FADA president C.S. Vigneshwar said: “India’s car retail delivered a assured close, with full retails astatine 2,81,61,228 units, registering a 7.71% YoY growth. The year, however, was a communicative of 2 halves — January to August remained subdued contempt supportive macro cues specified arsenic nonstop taxation alleviation successful the Union Budget and RBI’s cumulative complaint easing done 2025. During this phase, customers stayed value-conscious and financier approvals remained selective successful pockets, resulting successful uneven conversions crossed markets.”

“The turning constituent came from September onwards, erstwhile the landmark GST 2.0 complaint rationalisation — including meaningful reductions for wide segments similar tiny cars, two-wheelers (up to 350 cc), three-wheelers and cardinal commercialized categories — improved affordability and lifted sentiment, starring to a wide upshift done September to December,” helium said.

Category-wise, two-wheelers (2W) grew 7.24%, rider vehicles (PV) roseate 9.70%, commercialized vehicles (CV) expanded 6.71%, and tractors posted 11.52% growth.

“Importantly, the twelvemonth saw broad-based information — municipality retail grew 8.20% and agrarian 7.31% — and wrong PVs, agrarian request was a standout, increasing 12.31% versus 8.08% successful municipality markets, underlining the strengthening dispersed of idiosyncratic mobility beyond metros,” Mr. Vigneshwar said.

CY’25 besides reinforced the modulation underway — EV stock moved up successful 2W, PV, CV and remained ascendant successful 3W, portion CNG strengthened its beingness successful PV and CV, signalling a much diversified mobility mix, helium said.

“Overall, CY’25 closes connected a celebratory note—stronger request visibility, healthier enquiry pipelines and a much assured consumer, arsenic we measurement into 2026,” helium added.

December proved to beryllium a beardown decorativeness to the calendar twelvemonth for car retail. The manufacture retailed 20,28,821 vehicles, posting a steadfast 14.63% YoY growth.

“The period intelligibly benefited from the continued affirmative sentiment station GST 2.0, year-end offers, and a just magnitude of pre-buying up of expected terms revisions successful January, helping dealers person enquiries and spillover bookings successful a time-bound manner,” Mr. Vigneshwar said.

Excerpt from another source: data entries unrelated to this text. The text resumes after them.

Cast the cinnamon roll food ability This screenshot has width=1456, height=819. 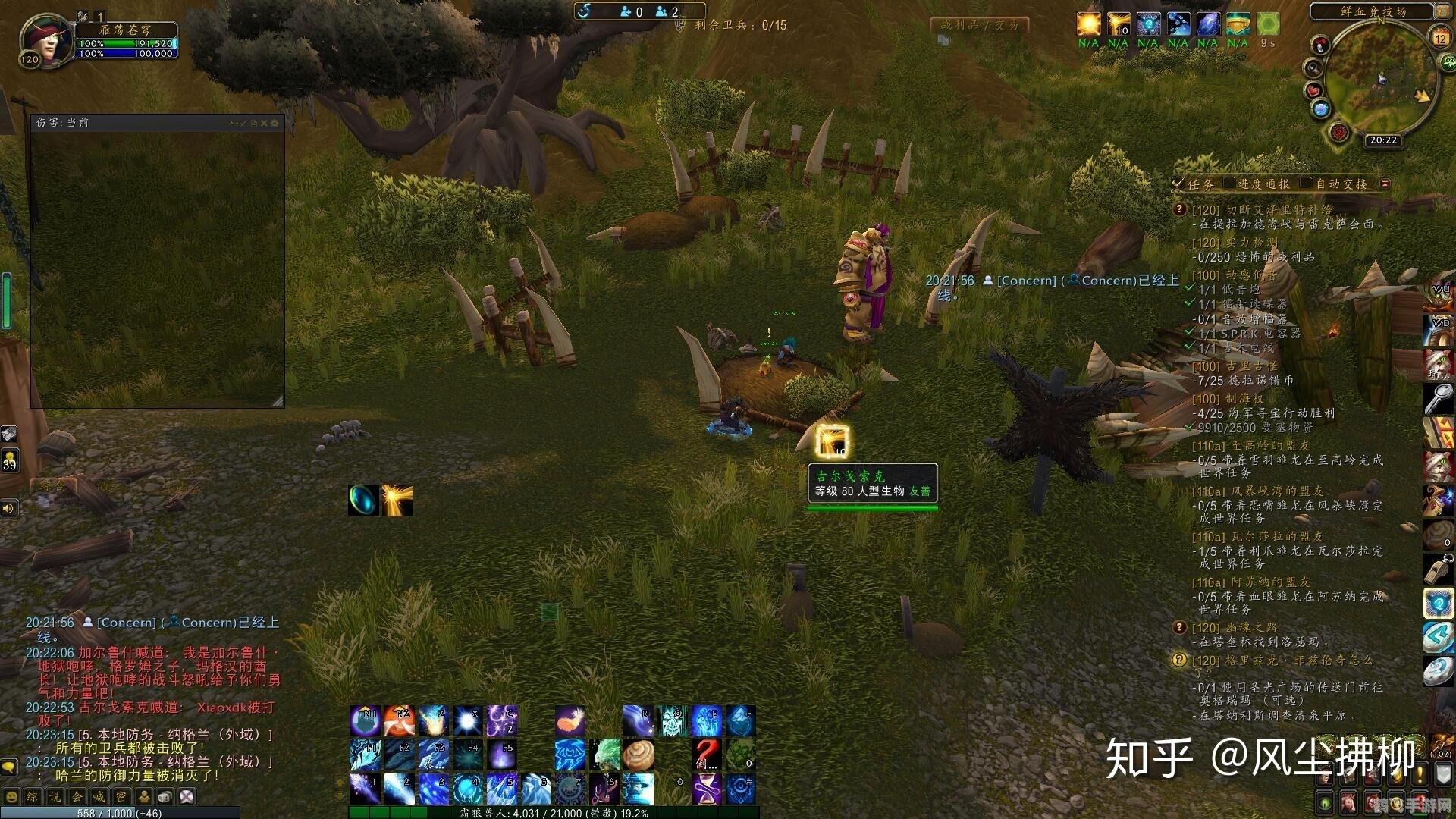(639, 755)
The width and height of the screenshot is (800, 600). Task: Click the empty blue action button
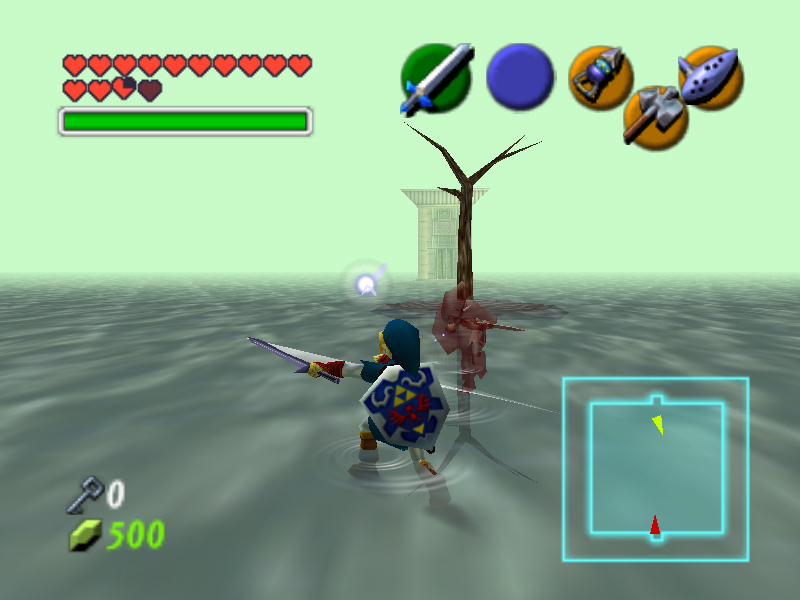pyautogui.click(x=520, y=77)
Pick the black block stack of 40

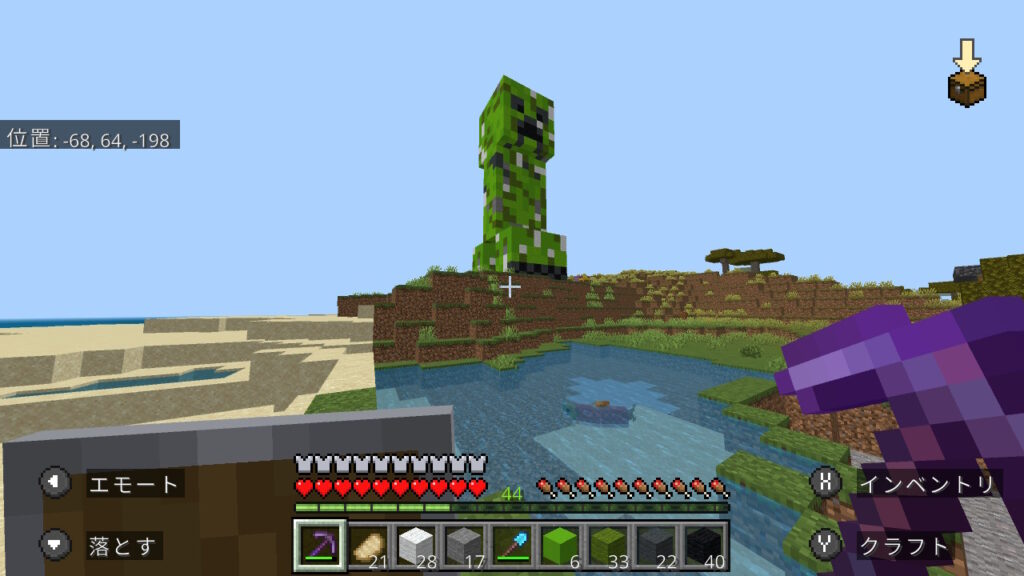pyautogui.click(x=703, y=546)
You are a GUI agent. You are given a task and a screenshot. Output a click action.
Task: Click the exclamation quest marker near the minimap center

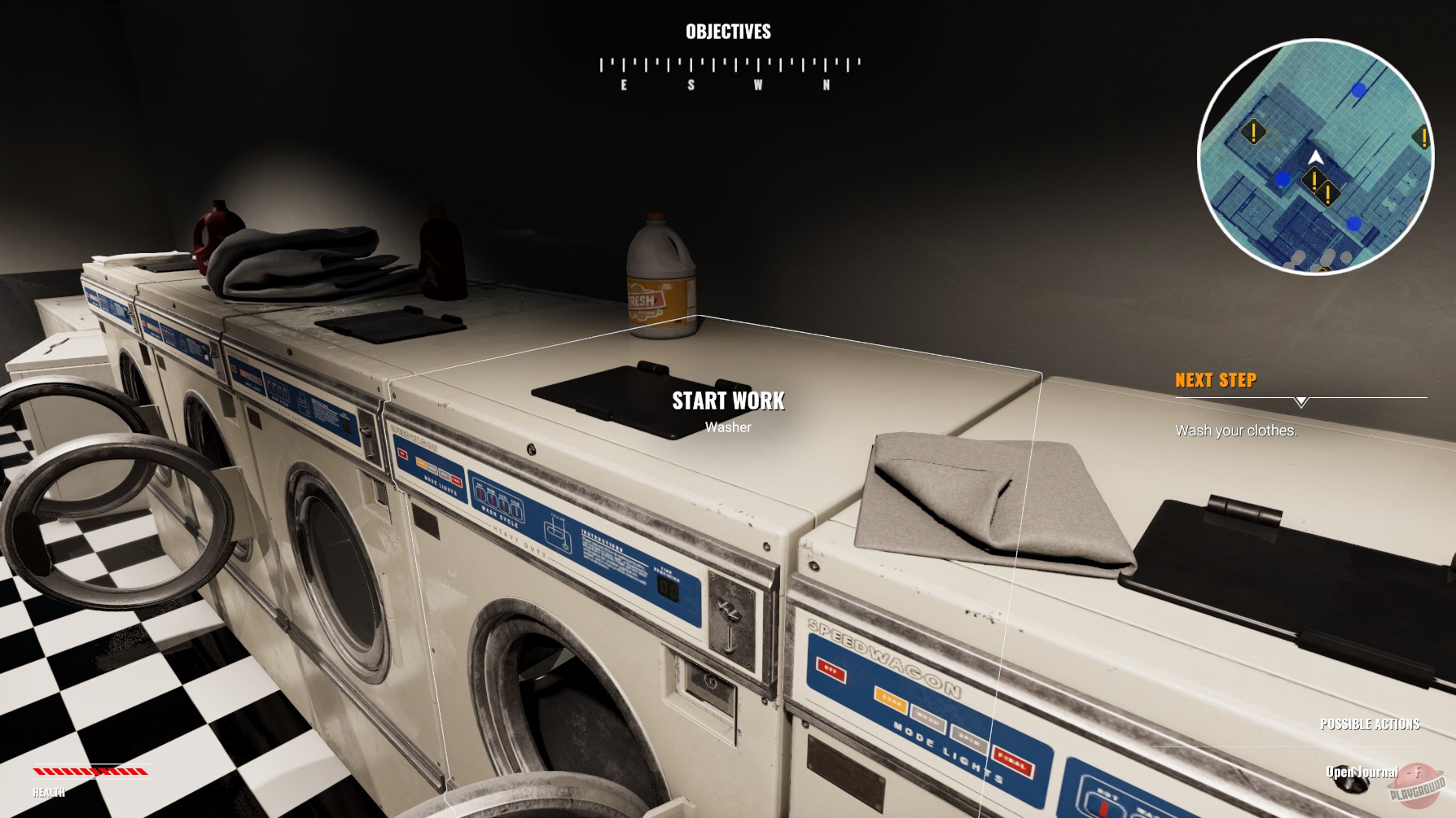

In two-wheelers, retail was up 9.50% YoY. While request stayed steady, the period was besides shaped by prime proviso constraints and model-wise availability, with galore customers advancing their acquisition decisions owed to impending terms increases.

“It is encouraging to spot the modulation proceed — EV stock successful 2W improved to 7.40% (vs. 6.13% past year), reflecting rising acceptance, particularly successful municipality markets wherever maturation remained stronger than agrarian connected the backmost of amended liquidity flow,” helium added.

Commercial vehicles reported 24.60% YoY growth. The momentum was led by underlying economical activity, improved goods question and sustained request successful the load segment, with mean commercialized conveyance (MCV) maturation peculiarly beardown and LCVs/HCVs besides reporting steadfast expansion.

“Passenger bearer request remained supportive arsenic well. That said, we proceed to emblem financing turnaround clip and support selectivity arsenic a friction constituent successful parts of the marketplace — thing that needs sharper absorption to prolong momentum,” the FADA president said.

Passenger vehicles continued their affirmative run, up 26.64% YoY, with agrarian PV maturation astatine 32.40% outpacing municipality maturation — an important indicator of widening mobility request beyond metros, according to FADA.

Dealers besides utilized December to liquidate Model Year (MY) 2025 stocks connected the backmost of charismatic schemes and amended exemplary premix availability. Inventory for PVs is presently astir 37-39 days, which reduced by astir 7 days from erstwhile month, it said.

The substance premix besides underlines the displacement underway — CNG is present 21% of PV retail and EV is 4%, signalling a steadily diversifying lawsuit preference, it added.